Kelly's Kitchen in Chicago: Sprout Restaurant


I just had the chance to go to Sprout Organic Restaurant- a new Chicago restaurant run by celebrity chef Dale Levitsky (Top Chef season 3) and sous chef Sara Nguyen (also from Top Chef season 3)

Sprout is a cozy and intimate restaurant in the Lincoln Park neighborhood in Chicago. The menu is centered around an affordable prix fix 3 course menu.

We had reservations for Friday at 6:15. While it was a little bit of a rush, the atmosphere was warm and relaxing on a snowy 20 degree evening. Steve and I enjoyed some fantastic cocktails while waiting for our friends to arrive.

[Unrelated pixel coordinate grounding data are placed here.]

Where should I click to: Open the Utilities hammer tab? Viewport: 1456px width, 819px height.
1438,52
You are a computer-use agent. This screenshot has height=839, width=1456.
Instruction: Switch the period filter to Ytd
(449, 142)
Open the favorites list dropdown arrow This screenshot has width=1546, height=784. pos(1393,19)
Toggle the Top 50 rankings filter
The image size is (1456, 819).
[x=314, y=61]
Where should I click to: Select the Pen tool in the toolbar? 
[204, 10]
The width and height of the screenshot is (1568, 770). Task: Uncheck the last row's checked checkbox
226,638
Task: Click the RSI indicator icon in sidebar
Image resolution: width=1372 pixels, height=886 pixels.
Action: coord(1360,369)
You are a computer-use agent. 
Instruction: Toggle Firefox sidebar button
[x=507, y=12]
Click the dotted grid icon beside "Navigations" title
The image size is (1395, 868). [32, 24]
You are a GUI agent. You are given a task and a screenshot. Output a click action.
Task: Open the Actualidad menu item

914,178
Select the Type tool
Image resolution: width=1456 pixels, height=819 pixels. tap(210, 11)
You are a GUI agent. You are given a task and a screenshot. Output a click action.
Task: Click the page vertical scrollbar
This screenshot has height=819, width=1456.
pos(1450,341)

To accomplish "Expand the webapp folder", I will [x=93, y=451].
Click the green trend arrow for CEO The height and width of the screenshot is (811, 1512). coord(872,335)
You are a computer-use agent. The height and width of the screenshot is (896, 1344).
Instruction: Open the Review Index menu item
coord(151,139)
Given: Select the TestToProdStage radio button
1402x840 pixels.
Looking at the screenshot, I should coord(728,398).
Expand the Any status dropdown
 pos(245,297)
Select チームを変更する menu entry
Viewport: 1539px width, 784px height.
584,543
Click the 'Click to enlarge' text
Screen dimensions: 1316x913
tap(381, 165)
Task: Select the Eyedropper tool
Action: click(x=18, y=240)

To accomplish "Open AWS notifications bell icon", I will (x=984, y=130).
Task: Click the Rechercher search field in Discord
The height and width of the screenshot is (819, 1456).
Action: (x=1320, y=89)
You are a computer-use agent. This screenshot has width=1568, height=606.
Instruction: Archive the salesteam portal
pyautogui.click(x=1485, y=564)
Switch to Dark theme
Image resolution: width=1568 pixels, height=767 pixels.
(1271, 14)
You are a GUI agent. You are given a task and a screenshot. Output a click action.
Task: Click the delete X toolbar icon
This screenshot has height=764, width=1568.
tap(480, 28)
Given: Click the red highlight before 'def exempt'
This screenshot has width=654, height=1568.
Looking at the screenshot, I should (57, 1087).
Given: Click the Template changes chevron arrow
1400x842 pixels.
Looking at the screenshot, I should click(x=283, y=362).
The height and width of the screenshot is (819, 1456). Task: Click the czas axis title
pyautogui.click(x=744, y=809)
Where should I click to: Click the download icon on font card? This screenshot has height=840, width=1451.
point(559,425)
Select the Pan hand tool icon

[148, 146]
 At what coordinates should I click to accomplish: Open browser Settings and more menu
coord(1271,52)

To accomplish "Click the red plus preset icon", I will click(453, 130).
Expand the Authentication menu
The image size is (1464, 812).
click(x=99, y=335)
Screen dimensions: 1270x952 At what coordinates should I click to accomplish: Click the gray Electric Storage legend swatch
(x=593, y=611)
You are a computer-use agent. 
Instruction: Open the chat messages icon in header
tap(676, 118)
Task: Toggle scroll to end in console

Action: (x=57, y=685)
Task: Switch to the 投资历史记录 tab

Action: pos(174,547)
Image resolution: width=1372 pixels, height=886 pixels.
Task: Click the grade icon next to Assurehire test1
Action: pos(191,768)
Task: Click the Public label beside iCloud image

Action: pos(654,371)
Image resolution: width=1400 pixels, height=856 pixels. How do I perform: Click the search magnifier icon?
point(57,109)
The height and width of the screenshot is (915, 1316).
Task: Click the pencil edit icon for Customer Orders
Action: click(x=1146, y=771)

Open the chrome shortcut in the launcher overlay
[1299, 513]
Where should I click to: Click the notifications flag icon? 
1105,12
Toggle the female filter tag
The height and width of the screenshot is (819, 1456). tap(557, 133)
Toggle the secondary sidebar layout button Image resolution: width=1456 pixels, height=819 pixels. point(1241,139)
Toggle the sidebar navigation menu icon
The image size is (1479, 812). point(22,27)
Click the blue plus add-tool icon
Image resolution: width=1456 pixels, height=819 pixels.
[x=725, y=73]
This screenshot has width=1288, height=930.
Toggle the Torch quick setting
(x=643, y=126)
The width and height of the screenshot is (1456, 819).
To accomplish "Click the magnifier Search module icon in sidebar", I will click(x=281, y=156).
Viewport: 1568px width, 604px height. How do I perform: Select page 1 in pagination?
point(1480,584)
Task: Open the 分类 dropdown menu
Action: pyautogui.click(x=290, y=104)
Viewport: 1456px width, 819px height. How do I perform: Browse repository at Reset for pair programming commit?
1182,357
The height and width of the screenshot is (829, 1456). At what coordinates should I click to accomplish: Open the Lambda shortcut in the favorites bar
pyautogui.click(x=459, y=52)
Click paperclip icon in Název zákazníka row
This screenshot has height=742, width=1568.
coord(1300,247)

I particularly liked the "Gingerdale" which was ginger and bourbon.

Here's the quick rundown:
At $60 for the courses, it's not outrageous but it also is more than we usually pay for a normal dinner.

The menu focuses on updating classic meat and potatoes with a playful touch.

For the main course- I enjoyed the lamb with potatoes and anchovies. Steve had a delicious short rib with truffled dumplings. Both were exquisitely well prepared and quite enjoyable.

The service was fantastic all the way.

The kicker- we even got to meet Dale!

You may ask why I don't have a picture with him . It's not because I'm shy. It's because I'm too polite, compassionate or something.

We asked if we could meet him before dinner. At the end of dinner the server said "he has like 5 tickets in front of him but he'll be out in a minute".

When he came out a few minutes later, he looked like he was working his butt off.

To that I say- Good job Dale! It's inspiring to see someone who obtained celebrity on TV bring it on in real life through hard work and creativity. The restaurant works and I'm excited we got to try your food! I can't wait until your patio opens in the spring!